### Task directions
In the records below, find each line with "named" and copy it.

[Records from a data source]

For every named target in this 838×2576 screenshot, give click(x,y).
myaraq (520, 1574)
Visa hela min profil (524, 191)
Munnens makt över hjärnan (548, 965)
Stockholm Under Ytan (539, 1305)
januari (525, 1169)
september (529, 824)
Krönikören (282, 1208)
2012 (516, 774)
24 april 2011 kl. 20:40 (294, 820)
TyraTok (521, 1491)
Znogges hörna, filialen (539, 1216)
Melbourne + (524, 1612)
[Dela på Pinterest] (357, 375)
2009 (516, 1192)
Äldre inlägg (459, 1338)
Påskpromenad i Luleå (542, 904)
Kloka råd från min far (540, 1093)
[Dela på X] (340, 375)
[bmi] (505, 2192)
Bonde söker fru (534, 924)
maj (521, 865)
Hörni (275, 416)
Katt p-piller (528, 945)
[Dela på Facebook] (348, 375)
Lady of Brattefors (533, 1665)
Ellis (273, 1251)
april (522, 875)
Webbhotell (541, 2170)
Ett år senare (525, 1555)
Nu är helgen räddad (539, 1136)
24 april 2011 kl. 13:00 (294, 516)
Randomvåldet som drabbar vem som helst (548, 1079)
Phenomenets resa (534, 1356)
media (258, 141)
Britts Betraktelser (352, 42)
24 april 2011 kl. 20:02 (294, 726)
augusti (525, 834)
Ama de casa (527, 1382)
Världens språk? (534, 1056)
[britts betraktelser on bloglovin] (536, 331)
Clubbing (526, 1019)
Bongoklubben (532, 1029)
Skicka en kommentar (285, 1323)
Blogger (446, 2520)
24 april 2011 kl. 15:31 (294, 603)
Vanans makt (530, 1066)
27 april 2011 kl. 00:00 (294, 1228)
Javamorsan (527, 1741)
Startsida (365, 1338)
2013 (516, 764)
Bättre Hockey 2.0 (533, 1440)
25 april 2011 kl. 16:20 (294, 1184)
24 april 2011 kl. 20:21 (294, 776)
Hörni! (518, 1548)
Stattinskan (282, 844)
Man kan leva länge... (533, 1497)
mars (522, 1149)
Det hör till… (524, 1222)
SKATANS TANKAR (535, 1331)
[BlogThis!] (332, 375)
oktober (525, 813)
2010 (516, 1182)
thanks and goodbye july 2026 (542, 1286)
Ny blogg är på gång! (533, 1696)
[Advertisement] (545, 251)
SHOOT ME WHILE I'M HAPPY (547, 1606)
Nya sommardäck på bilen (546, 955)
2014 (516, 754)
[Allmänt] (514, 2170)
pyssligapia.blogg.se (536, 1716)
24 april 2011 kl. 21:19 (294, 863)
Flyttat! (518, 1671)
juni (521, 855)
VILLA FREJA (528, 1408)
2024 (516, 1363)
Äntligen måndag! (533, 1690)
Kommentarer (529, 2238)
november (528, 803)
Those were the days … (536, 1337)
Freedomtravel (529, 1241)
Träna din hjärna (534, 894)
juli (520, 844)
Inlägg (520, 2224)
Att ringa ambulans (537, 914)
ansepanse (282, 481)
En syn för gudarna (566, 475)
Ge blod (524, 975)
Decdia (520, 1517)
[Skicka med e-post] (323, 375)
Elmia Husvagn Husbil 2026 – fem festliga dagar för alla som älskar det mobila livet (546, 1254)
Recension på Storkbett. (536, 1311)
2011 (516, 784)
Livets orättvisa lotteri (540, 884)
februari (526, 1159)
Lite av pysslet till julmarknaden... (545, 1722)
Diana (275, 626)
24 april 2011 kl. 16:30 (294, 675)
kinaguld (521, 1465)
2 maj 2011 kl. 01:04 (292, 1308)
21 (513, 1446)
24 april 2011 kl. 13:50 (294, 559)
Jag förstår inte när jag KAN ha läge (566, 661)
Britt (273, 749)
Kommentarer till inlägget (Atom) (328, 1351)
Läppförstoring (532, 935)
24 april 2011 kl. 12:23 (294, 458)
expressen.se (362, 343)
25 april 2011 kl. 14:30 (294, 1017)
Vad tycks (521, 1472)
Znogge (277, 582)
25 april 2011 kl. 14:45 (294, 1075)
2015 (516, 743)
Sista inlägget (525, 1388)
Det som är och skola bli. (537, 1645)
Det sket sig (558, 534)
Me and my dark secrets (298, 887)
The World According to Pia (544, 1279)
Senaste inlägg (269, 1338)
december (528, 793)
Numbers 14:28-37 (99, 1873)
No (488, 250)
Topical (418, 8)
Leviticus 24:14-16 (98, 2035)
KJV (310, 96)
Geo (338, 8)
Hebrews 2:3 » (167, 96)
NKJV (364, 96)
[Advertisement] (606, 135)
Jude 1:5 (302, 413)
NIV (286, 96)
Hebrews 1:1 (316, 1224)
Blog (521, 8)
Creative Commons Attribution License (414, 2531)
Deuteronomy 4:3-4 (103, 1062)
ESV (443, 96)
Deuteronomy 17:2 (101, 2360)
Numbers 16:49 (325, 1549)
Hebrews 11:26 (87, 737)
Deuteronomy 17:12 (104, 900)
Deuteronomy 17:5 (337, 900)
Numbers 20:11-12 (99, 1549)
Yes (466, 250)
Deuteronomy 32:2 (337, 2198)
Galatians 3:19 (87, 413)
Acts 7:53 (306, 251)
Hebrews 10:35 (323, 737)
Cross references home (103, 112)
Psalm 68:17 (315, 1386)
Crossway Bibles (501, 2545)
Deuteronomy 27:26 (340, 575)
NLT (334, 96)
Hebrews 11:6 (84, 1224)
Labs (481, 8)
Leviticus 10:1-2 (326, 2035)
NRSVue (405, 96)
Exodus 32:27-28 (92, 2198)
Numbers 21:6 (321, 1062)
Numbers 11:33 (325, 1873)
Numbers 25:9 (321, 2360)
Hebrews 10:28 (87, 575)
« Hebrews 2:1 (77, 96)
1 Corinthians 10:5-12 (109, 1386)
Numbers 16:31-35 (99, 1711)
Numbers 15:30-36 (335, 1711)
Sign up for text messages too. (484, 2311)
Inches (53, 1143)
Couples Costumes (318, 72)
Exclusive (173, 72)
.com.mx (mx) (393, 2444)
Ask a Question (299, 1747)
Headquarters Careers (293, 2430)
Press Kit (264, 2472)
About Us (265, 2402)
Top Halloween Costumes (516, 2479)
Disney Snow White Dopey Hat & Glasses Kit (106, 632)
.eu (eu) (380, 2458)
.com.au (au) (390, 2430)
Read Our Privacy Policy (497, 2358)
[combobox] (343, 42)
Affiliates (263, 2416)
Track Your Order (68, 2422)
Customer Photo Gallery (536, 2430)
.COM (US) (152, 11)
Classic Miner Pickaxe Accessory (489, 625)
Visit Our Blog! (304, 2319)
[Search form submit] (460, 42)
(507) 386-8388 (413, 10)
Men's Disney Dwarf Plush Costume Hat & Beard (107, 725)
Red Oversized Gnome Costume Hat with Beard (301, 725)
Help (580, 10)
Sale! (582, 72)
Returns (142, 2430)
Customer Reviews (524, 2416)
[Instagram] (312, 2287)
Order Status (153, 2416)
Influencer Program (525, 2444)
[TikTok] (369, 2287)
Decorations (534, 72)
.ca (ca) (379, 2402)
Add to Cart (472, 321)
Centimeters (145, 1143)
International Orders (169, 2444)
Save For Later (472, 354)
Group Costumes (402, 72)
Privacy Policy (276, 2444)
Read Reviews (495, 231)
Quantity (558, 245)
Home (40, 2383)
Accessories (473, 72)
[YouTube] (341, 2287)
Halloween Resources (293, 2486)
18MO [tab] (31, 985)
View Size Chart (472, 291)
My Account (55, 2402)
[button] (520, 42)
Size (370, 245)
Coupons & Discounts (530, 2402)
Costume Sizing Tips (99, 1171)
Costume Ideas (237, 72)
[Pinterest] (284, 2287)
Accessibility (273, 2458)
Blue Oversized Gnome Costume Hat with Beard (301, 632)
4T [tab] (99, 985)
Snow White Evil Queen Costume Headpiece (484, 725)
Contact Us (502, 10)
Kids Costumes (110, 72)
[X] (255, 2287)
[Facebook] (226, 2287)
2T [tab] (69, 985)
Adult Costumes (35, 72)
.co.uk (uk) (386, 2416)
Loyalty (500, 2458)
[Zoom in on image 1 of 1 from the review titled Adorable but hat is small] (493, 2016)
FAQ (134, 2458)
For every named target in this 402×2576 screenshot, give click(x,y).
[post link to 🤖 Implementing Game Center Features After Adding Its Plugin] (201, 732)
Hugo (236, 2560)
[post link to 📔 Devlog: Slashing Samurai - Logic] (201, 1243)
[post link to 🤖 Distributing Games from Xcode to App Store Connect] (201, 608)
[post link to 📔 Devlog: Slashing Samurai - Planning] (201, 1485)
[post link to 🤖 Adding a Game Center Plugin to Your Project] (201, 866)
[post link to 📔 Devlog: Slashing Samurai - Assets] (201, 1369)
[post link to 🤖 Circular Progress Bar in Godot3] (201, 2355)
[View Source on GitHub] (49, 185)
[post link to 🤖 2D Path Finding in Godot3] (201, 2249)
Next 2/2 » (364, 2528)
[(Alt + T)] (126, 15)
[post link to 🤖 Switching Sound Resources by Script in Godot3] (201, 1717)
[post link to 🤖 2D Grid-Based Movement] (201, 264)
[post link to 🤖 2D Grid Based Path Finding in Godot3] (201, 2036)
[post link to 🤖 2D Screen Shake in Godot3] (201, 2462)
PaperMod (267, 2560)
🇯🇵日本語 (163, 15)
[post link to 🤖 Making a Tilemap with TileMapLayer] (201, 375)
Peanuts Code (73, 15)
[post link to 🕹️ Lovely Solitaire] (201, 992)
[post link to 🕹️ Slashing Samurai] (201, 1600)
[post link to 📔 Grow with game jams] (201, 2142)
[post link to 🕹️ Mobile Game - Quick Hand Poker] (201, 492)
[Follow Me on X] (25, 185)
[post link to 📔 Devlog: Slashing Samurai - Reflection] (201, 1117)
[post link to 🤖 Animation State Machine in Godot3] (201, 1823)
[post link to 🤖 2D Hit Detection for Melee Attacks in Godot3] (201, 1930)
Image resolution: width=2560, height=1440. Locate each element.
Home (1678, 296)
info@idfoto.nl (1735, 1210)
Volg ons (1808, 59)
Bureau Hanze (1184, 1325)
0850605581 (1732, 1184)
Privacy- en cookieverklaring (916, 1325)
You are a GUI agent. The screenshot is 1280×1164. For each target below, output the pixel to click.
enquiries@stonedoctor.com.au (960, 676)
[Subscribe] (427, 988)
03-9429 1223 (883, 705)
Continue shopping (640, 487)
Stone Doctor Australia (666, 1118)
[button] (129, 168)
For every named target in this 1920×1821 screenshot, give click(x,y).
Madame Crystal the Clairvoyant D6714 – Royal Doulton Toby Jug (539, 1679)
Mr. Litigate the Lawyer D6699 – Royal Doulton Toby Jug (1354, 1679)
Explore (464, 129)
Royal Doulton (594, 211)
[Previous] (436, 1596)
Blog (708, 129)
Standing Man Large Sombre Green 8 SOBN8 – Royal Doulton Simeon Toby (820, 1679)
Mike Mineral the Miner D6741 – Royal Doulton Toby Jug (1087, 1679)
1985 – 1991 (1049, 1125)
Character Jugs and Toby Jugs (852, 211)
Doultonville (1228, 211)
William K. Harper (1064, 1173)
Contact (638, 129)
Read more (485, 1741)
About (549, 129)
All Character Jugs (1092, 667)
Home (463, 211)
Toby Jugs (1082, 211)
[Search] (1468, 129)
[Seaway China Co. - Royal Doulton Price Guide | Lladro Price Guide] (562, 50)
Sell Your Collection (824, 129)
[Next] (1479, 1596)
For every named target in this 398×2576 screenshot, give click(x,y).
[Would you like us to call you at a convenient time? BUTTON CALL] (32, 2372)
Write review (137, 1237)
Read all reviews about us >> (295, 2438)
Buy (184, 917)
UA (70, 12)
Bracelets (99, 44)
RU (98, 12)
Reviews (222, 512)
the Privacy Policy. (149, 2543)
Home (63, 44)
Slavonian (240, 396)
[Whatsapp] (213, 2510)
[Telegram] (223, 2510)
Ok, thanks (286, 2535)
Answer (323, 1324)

### Output for this exercise
For every named target in this 838×2576 screenshot, give click(x,y).
For every named target in this 402×2576 screenshot, give click(x,y).
For every named target in this 1920×1821 screenshot, give click(x,y).
For every named target in this 398×2576 screenshot, give click(x,y).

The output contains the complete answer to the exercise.